This translates into English as: "A postal-address consists of a name-part, followed by a street-address part, followed by a zip-code part. A personal-part consists of either a first name or an initial followed by a dot. A name-part consists of either: a personal-part followed by a last name followed by an optional `jr-part' (Jr., Sr., or dynastic number) and end-of-line, or a personal part followed by a name part (this rule illustrates the use of recursion in BNFs, covering the case of people who use multiple first and middle names and/or initials). A street address consists of an optional apartment specifier, followed by a street number, followed by a street name. A zip-part consists of a town-name, followed by a comma, followed by a state code, followed by a ZIP-code followed by an end-of-line." Note that many things (such as the format of a personal-part, apartment specifier, or ZIP-code) are left unspecified. These are presumed to be obvious from context or detailed somewhere nearby. See also {parse}. 2. Any of a number number of variants and extensions of BNF proper, possibly containing some or all of the {regexp} wildcards such as `*' or `+'. In fact the example above isn't the pure form invented for the Algol-60 report; it uses `[]', which was introduced a few years later in IBM's PL/I definition but is now universally recognized. 3. In {{science-fiction fandom}}, a `Big-Name Fan' (someone famous or notorious). Years ago a fan started handing out black-on-green BNF buttons at SF conventions; this confused the hacker contingent terribly.
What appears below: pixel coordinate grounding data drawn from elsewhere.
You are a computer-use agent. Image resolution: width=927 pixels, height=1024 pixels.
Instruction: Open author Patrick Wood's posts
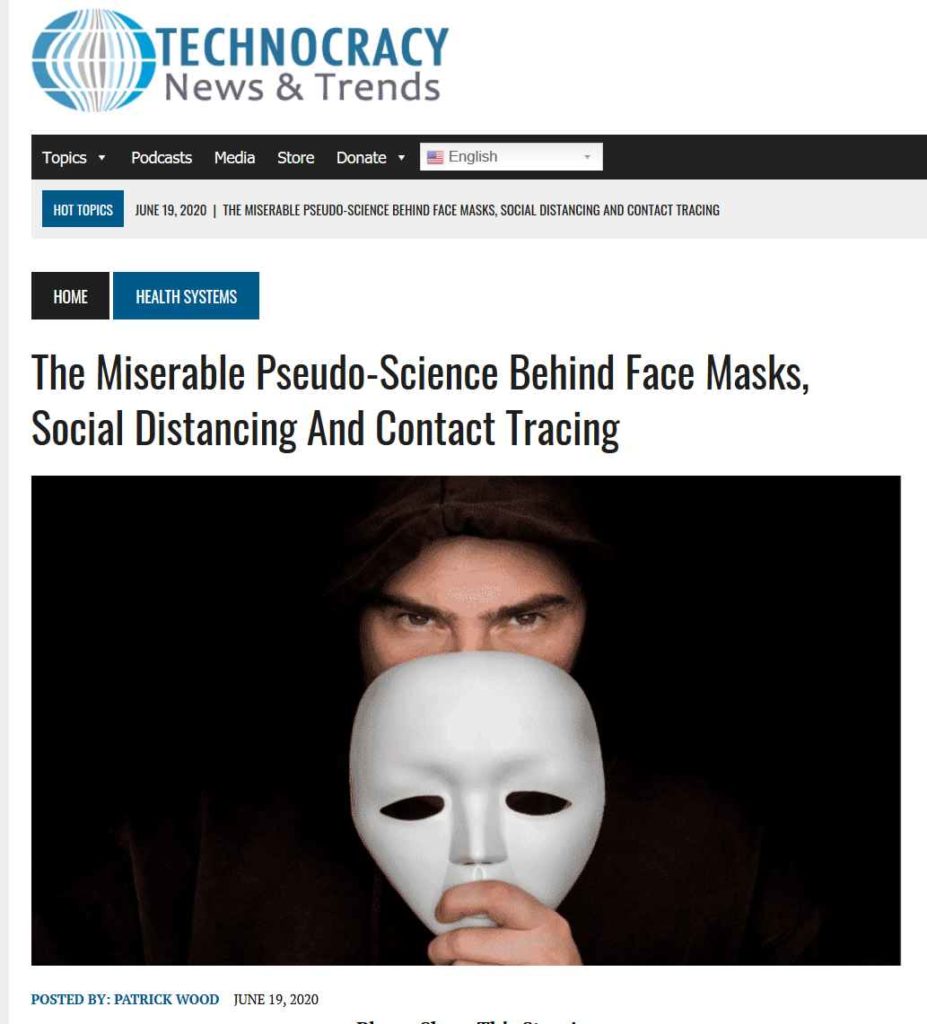pos(167,999)
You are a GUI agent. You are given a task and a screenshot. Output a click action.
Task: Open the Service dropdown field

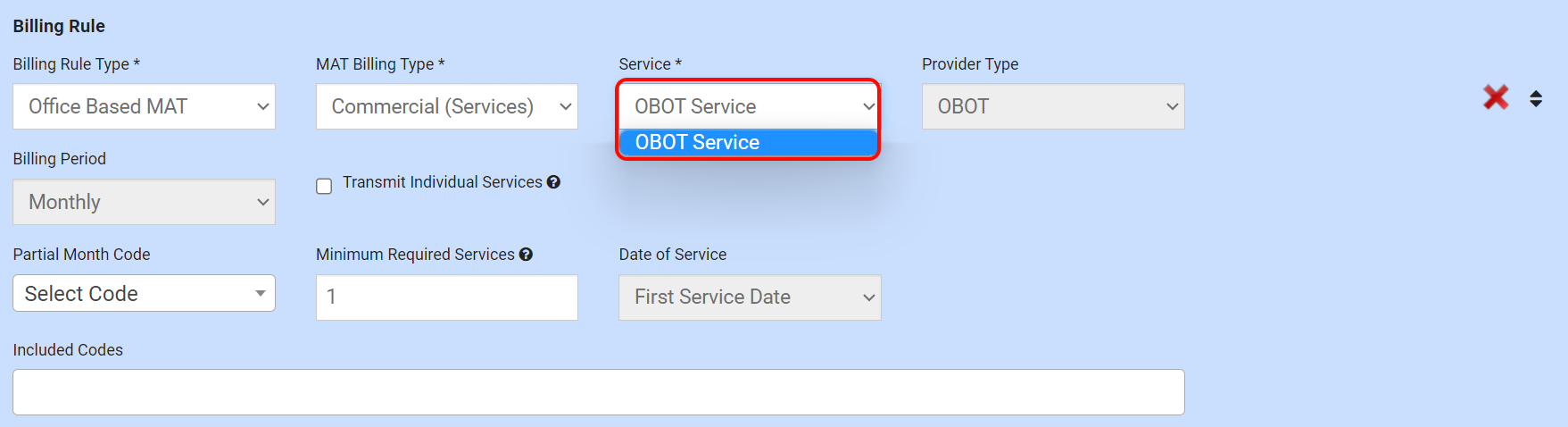(749, 106)
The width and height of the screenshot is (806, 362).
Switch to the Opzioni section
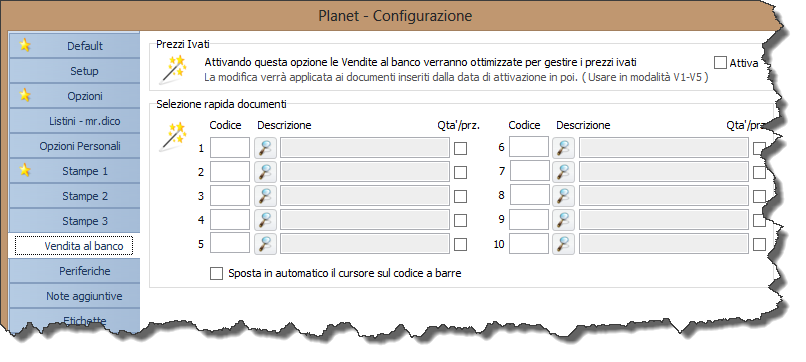click(x=75, y=96)
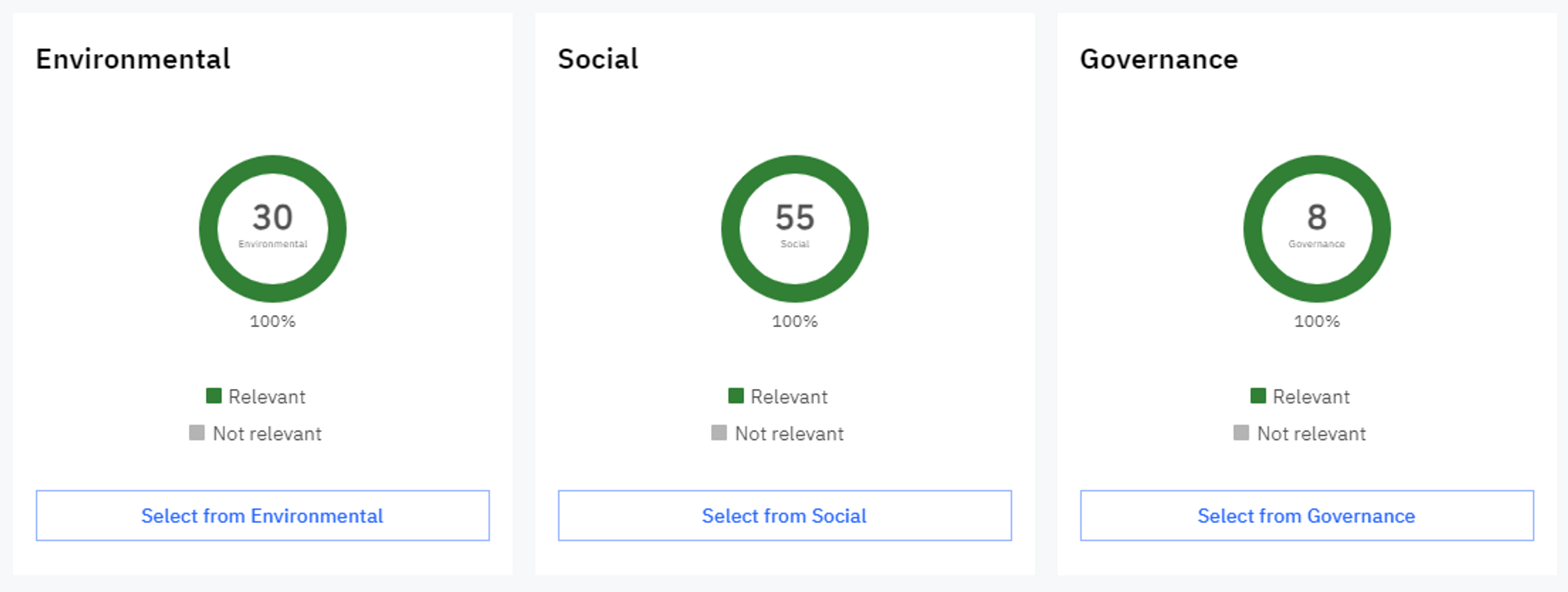Click the green Relevant swatch under Governance
The width and height of the screenshot is (1568, 592).
click(1258, 396)
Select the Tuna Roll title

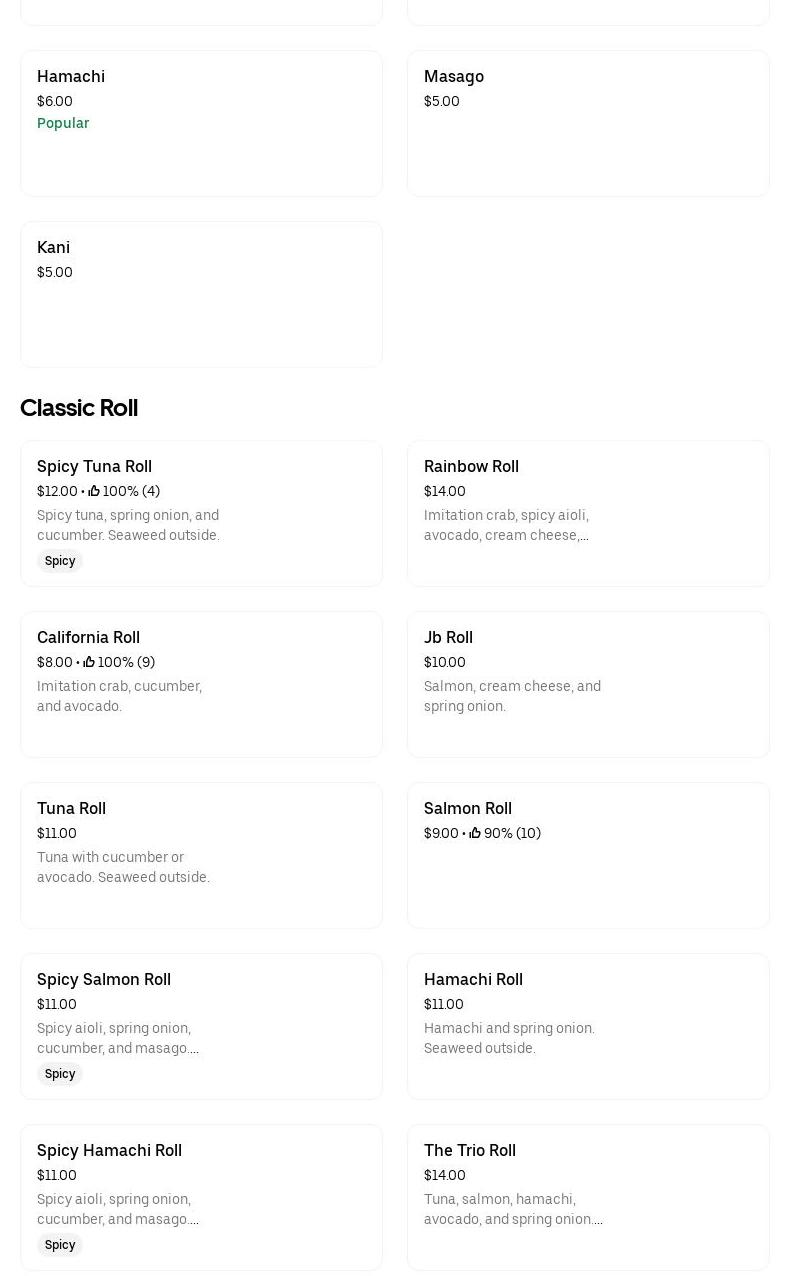[71, 809]
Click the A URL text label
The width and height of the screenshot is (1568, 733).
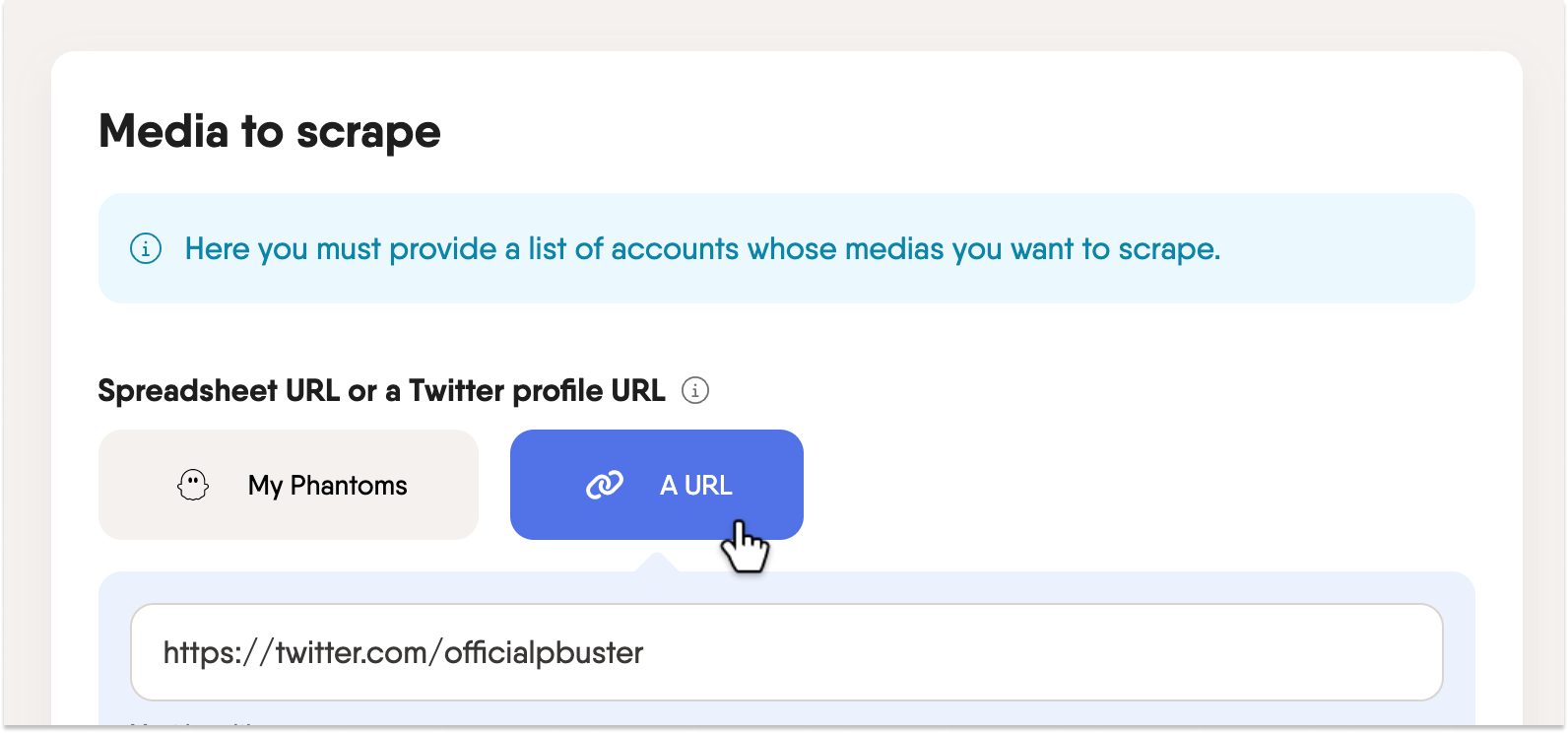click(x=696, y=485)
:boa: [IBM] /n./ Any one of the fat cables that lurk under the floor in a {dinosaur pen}. Possibly so called because they display a ferocious life of their own when you try to lay them straight and flat after they have been coiled for some time. It is rumored within IBM that channel cables for the 370 are limited to 200 feet because beyond that length the boas get dangerous — and it is worth noting that one of the major cable makers uses the trademark `Anaconda'.

:board: /n./ 1. In-context synonym for {bboard}; sometimes used even for Usenet newsgroups (but see usage note under {bboard}, sense 1). 2. An electronic circuit board.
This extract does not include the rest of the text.